» **Excerpted data**
==*==
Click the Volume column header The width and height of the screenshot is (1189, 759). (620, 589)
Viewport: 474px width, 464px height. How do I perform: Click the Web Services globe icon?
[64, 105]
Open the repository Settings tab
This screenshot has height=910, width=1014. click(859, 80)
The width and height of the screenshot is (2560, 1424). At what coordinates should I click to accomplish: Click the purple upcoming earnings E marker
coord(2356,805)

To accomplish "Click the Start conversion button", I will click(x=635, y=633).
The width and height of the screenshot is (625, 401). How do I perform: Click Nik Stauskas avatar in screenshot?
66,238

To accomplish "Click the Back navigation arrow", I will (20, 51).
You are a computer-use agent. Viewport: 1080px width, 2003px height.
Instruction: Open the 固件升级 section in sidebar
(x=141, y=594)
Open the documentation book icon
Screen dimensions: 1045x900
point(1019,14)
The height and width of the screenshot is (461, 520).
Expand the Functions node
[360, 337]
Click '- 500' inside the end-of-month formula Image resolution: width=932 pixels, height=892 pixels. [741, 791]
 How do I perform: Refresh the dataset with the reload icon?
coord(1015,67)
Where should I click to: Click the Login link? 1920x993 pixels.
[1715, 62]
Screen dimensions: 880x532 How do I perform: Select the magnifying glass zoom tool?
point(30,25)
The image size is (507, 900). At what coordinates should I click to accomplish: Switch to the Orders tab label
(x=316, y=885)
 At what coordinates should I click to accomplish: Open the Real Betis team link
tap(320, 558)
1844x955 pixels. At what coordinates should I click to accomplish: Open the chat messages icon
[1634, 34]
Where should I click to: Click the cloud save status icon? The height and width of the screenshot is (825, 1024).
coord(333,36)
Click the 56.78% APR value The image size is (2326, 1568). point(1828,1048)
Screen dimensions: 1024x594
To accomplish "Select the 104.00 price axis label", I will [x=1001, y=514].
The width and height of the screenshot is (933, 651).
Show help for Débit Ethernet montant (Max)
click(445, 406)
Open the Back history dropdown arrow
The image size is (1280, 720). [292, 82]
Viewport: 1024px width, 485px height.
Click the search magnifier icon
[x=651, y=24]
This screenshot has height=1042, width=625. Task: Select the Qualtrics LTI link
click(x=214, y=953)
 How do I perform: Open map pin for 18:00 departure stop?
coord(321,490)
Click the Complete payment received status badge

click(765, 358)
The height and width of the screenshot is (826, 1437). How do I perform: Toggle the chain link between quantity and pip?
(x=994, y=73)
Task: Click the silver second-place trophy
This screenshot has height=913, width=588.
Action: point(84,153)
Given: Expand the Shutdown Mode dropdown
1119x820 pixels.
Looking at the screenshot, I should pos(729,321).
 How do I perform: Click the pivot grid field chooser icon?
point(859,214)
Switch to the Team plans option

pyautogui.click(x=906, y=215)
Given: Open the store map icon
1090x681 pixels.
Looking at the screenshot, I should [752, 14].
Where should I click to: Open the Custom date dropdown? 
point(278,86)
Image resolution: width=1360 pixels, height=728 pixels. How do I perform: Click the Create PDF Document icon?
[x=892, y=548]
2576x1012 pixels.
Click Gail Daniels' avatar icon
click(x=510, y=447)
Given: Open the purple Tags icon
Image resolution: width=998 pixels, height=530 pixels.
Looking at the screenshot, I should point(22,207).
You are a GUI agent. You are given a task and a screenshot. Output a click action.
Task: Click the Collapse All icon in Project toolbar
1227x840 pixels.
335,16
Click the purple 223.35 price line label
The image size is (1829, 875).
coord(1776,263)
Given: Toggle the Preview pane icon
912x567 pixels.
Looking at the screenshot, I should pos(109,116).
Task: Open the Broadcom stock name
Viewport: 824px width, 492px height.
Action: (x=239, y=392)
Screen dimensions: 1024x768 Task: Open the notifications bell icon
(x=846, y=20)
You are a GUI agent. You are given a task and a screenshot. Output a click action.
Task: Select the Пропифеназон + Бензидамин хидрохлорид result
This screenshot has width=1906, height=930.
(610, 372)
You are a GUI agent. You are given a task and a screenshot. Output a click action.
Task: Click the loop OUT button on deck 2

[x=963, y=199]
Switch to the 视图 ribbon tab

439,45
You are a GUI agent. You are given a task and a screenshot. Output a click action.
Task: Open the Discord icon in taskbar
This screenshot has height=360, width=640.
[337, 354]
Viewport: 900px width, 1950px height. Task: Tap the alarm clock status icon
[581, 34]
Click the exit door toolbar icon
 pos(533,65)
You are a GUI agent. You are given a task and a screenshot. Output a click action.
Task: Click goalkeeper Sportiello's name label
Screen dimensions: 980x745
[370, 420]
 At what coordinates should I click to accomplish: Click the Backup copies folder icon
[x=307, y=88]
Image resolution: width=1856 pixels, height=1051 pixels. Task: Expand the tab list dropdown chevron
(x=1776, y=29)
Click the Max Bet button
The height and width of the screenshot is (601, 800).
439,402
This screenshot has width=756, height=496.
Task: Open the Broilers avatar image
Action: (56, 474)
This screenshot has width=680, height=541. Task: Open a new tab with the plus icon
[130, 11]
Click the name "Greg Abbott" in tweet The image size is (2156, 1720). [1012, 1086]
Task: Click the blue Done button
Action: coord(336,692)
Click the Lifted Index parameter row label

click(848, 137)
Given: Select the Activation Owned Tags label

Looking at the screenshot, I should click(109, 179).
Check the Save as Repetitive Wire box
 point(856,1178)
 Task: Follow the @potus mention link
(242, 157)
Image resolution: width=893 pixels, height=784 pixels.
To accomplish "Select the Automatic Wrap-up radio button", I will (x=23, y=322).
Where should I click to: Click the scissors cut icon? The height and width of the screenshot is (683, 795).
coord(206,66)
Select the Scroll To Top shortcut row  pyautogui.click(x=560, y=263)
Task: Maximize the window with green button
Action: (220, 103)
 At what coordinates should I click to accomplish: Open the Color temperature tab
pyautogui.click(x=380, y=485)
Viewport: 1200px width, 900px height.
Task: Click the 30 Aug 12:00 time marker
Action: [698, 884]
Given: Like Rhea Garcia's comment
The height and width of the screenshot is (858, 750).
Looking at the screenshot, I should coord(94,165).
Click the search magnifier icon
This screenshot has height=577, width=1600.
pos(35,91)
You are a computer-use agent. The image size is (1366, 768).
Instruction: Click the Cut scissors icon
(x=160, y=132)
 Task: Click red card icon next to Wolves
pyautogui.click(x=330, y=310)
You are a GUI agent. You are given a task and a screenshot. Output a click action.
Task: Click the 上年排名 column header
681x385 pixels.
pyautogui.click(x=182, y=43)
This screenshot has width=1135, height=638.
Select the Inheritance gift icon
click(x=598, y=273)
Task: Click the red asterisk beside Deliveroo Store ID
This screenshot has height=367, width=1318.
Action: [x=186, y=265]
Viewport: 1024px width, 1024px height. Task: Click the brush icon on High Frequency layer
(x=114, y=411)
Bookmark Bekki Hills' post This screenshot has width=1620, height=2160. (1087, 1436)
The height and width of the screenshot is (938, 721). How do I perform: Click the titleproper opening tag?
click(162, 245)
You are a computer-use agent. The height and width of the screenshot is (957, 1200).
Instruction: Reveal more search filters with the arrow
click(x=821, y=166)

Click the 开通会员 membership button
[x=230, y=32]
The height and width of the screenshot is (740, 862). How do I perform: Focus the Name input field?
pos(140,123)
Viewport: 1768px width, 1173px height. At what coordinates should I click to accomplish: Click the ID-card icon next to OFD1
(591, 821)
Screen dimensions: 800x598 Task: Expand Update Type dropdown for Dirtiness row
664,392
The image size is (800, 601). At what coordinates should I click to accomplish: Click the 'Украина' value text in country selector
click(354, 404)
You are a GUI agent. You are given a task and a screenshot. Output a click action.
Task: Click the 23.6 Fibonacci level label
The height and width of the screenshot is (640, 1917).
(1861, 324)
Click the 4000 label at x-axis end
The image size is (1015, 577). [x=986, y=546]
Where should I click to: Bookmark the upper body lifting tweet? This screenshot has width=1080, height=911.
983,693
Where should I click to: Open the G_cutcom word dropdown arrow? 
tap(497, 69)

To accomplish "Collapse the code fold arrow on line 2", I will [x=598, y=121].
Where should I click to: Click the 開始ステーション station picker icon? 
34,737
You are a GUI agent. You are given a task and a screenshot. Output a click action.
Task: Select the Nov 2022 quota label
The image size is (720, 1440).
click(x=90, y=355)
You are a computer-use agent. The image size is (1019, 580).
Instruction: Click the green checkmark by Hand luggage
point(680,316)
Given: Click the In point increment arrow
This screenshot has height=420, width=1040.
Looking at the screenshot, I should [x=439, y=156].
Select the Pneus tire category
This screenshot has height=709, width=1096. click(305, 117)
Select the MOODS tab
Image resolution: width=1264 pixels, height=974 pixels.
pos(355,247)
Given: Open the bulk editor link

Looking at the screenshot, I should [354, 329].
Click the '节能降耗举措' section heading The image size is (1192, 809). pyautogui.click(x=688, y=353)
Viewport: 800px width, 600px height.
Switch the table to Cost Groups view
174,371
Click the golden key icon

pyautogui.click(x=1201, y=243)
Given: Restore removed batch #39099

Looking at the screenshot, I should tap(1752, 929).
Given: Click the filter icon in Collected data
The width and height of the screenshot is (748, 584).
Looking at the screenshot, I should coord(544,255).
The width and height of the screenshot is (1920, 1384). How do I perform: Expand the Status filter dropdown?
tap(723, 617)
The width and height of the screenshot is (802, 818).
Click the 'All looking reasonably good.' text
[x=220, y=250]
==*==
» **Assigned task**
Look back at the entries above. Retype the line with "Instruction: Click the green", the line with "Viewport: 800px width, 600px height.", and all lines in between.

» **Response to the exercise**
Instruction: Click the green checkmark by Hand luggage
point(680,316)
Given: Click the In point increment arrow
This screenshot has height=420, width=1040.
Looking at the screenshot, I should [x=439, y=156].
Select the Pneus tire category
This screenshot has height=709, width=1096. click(305, 117)
Select the MOODS tab
Image resolution: width=1264 pixels, height=974 pixels.
pos(355,247)
Given: Open the bulk editor link

Looking at the screenshot, I should [354, 329].
Click the '节能降耗举措' section heading The image size is (1192, 809). pyautogui.click(x=688, y=353)
Viewport: 800px width, 600px height.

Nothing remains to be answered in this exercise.